# EXERCISE INSTRUCTIONS:
Rewrite the data below, substituting "tick box" for every "checkbox" and leaving everything else unchanged.

# EXERCISE DATA:

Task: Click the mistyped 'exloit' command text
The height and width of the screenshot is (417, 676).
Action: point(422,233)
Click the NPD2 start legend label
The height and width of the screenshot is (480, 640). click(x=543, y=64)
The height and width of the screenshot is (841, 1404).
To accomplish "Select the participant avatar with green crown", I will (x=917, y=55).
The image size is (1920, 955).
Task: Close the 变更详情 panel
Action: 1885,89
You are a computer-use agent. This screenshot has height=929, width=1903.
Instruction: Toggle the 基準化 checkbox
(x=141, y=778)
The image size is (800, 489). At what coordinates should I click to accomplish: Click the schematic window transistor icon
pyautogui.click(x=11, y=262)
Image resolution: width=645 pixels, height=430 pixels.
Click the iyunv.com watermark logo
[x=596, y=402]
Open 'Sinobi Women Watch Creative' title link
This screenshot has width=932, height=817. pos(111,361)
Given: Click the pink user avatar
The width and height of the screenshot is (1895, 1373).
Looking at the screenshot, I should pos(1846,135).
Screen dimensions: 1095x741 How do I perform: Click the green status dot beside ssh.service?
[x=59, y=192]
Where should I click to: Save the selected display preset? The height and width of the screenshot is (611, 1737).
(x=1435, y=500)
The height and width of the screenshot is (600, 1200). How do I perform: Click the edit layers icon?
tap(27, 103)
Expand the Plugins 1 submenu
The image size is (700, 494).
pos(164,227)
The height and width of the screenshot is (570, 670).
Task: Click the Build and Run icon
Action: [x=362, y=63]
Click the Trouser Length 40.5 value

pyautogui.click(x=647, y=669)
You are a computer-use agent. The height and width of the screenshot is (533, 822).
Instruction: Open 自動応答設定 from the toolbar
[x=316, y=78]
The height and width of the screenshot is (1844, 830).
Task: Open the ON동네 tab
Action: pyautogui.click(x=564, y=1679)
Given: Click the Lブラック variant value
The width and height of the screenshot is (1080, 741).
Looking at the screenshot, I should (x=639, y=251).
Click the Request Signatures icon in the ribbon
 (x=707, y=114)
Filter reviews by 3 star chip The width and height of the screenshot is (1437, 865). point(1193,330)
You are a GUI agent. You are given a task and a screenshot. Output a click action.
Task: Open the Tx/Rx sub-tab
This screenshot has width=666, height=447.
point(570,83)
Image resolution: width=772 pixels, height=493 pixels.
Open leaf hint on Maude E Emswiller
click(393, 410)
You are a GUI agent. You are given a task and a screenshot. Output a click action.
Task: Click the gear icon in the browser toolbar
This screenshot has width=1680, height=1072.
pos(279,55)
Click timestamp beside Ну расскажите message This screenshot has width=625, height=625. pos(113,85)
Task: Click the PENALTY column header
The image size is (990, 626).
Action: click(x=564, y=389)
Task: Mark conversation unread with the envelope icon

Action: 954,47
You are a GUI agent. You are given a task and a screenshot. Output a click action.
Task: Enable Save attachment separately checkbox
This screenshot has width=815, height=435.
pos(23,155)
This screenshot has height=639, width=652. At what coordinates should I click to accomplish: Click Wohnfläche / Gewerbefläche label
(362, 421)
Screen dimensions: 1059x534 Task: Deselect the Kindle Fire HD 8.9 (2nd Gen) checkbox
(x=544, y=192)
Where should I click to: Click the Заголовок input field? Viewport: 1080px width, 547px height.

# THE ANSWER:
Task: Click the mistyped 'exloit' command text
The height and width of the screenshot is (417, 676).
Action: point(422,233)
Click the NPD2 start legend label
The height and width of the screenshot is (480, 640). click(x=543, y=64)
The height and width of the screenshot is (841, 1404).
To accomplish "Select the participant avatar with green crown", I will (x=917, y=55).
The image size is (1920, 955).
Task: Close the 变更详情 panel
Action: 1885,89
You are a computer-use agent. This screenshot has height=929, width=1903.
Instruction: Toggle the 基準化 tick box
(x=141, y=778)
The image size is (800, 489). At what coordinates should I click to accomplish: Click the schematic window transistor icon
pyautogui.click(x=11, y=262)
Image resolution: width=645 pixels, height=430 pixels.
Click the iyunv.com watermark logo
[x=596, y=402]
Open 'Sinobi Women Watch Creative' title link
This screenshot has width=932, height=817. pos(111,361)
Given: Click the pink user avatar
The width and height of the screenshot is (1895, 1373).
Looking at the screenshot, I should pos(1846,135).
Screen dimensions: 1095x741 How do I perform: Click the green status dot beside ssh.service?
[x=59, y=192]
Where should I click to: Save the selected display preset? The height and width of the screenshot is (611, 1737).
(x=1435, y=500)
The height and width of the screenshot is (600, 1200). How do I perform: Click the edit layers icon?
tap(27, 103)
Expand the Plugins 1 submenu
The image size is (700, 494).
pos(164,227)
The height and width of the screenshot is (570, 670).
Task: Click the Build and Run icon
Action: [x=362, y=63]
Click the Trouser Length 40.5 value

pyautogui.click(x=647, y=669)
You are a computer-use agent. The height and width of the screenshot is (533, 822).
Instruction: Open 自動応答設定 from the toolbar
[x=316, y=78]
The height and width of the screenshot is (1844, 830).
Task: Open the ON동네 tab
Action: pyautogui.click(x=564, y=1679)
Given: Click the Lブラック variant value
The width and height of the screenshot is (1080, 741).
Looking at the screenshot, I should (x=639, y=251).
Click the Request Signatures icon in the ribbon
 (x=707, y=114)
Filter reviews by 3 star chip The width and height of the screenshot is (1437, 865). point(1193,330)
You are a GUI agent. You are given a task and a screenshot. Output a click action.
Task: Open the Tx/Rx sub-tab
This screenshot has width=666, height=447.
point(570,83)
Image resolution: width=772 pixels, height=493 pixels.
Open leaf hint on Maude E Emswiller
click(393, 410)
You are a GUI agent. You are given a task and a screenshot. Output a click action.
Task: Click the gear icon in the browser toolbar
This screenshot has width=1680, height=1072.
pos(279,55)
Click timestamp beside Ну расскажите message This screenshot has width=625, height=625. pos(113,85)
Task: Click the PENALTY column header
The image size is (990, 626).
Action: click(x=564, y=389)
Task: Mark conversation unread with the envelope icon

Action: 954,47
You are a GUI agent. You are given a task and a screenshot. Output a click action.
Task: Enable Save attachment separately tick box
This screenshot has width=815, height=435.
pos(23,155)
This screenshot has height=639, width=652. At what coordinates should I click to accomplish: Click Wohnfläche / Gewerbefläche label
(362, 421)
Screen dimensions: 1059x534 Task: Deselect the Kindle Fire HD 8.9 (2nd Gen) tick box
(x=544, y=192)
Where should I click to: Click the Заголовок input field? Viewport: 1080px width, 547px height.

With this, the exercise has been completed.